Wellbeing

WW 3rd Annual Body Image Survey

This year's results and how the responses have changed over time.

For this issue, we sent our 3rd Annual Body Image Survey to our Weight Watchers Magazine Reader Panel and colleagues and friends from around the world. The survey consisted of multiple-choice and open-ended questions (we sprinkled the responses to the open-ended questions throughout). We received responses from more than 600 people from around the world about what they think and how they feel about their bodies. We compared the findings to our survey from the past two years.

One result that surprised us this year: TV affects body image the most, and social media comes in a close second. Here’s some more of what we learned.


change over time

94% of you said your body image has changed over time.


Of those:

47% told us it’s become more positive, because you’ve made changes that make you feel better about it.
32% said it’s improved, as you’ve learned to love yourself and all your “flaws.”
21% said it’s gotten more negative; you still struggle with it.

WW: In 2016, 44% of respondents said that they’re more self-confident now than in the past, while in 2017, 69% of respondents said that their body image has become more positive.


 

28% of you never or almost never compare your body to someone else’s!

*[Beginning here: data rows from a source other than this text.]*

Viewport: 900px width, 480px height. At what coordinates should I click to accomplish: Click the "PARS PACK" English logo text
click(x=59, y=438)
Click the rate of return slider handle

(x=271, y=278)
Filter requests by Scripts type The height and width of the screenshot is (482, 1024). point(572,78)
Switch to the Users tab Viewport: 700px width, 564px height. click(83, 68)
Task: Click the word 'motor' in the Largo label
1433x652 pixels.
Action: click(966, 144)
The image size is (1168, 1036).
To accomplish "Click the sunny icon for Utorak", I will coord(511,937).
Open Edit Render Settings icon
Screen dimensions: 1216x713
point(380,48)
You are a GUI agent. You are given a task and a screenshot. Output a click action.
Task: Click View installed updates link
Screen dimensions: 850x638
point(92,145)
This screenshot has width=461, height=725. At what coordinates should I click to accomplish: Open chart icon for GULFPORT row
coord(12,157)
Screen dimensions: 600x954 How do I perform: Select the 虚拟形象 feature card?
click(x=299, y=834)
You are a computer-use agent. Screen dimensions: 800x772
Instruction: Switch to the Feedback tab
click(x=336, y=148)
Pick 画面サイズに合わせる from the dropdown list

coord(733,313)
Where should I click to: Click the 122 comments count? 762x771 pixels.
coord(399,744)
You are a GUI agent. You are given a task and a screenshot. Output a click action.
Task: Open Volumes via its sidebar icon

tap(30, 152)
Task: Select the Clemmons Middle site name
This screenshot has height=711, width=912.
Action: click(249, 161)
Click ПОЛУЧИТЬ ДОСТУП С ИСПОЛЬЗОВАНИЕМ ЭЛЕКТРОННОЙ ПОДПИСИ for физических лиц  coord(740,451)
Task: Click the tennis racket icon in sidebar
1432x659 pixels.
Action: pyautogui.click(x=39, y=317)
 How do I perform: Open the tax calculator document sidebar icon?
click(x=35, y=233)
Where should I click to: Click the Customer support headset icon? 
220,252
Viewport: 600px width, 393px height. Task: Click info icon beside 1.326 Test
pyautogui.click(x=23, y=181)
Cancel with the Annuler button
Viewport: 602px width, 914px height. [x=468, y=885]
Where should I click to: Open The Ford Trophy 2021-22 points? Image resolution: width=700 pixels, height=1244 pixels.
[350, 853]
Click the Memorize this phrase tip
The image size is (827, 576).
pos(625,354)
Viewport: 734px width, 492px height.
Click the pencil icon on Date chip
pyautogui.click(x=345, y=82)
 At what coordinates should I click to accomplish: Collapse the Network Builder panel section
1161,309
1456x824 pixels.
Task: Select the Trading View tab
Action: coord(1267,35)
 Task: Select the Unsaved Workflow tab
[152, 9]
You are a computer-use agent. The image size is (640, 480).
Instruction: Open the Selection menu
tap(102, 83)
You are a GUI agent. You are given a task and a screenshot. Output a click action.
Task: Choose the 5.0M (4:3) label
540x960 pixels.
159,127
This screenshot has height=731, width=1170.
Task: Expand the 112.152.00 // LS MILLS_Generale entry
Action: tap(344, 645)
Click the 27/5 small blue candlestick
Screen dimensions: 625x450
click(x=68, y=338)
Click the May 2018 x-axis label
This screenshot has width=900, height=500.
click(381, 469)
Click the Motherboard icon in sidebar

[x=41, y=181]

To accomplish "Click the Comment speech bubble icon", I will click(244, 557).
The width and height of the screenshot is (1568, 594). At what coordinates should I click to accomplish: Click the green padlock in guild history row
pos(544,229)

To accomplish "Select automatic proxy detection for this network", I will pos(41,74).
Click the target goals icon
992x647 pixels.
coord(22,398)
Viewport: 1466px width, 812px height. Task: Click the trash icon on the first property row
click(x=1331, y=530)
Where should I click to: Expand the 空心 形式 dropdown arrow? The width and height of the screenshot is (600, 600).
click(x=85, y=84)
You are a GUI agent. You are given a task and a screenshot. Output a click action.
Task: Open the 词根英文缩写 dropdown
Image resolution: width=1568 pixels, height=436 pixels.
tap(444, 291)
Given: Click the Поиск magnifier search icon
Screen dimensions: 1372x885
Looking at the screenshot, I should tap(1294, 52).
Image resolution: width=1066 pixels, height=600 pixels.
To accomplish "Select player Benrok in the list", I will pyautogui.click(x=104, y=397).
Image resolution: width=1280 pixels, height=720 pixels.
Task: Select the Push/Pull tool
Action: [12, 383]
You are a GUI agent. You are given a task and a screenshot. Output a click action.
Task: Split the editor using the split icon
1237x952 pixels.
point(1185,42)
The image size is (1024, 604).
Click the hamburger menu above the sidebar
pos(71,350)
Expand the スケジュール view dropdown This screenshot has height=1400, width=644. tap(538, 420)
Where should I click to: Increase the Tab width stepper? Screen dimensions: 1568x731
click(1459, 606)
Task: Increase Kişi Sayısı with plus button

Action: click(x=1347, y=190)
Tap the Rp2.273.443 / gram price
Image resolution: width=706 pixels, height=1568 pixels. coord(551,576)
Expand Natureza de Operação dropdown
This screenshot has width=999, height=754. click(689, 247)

But if you do, here’s who you compare yourself to:

WW: In both 2016 and 2017, around 43% of respondents agreed that they don’t compare their appearance to that of others. But if they do, all three surveys yielded approximately the same: An average of 55% compare their bodies to that of friends and family.


 

I spend a lot of time in front of the mirror.

 

12% Mostly True, 88% Mostly False

 

I avoid looking at myself in the mirror.

 

29% Mostly True, 71% Mostly False

WW: In 2016, we paired these two statements in the same question, and the result was “Mostly True.” But when we separated these questions in 2017 and 2018, the majority result was “Mostly False” two years in a row—just like this year.


 

What would you say to help someone who has poor body image?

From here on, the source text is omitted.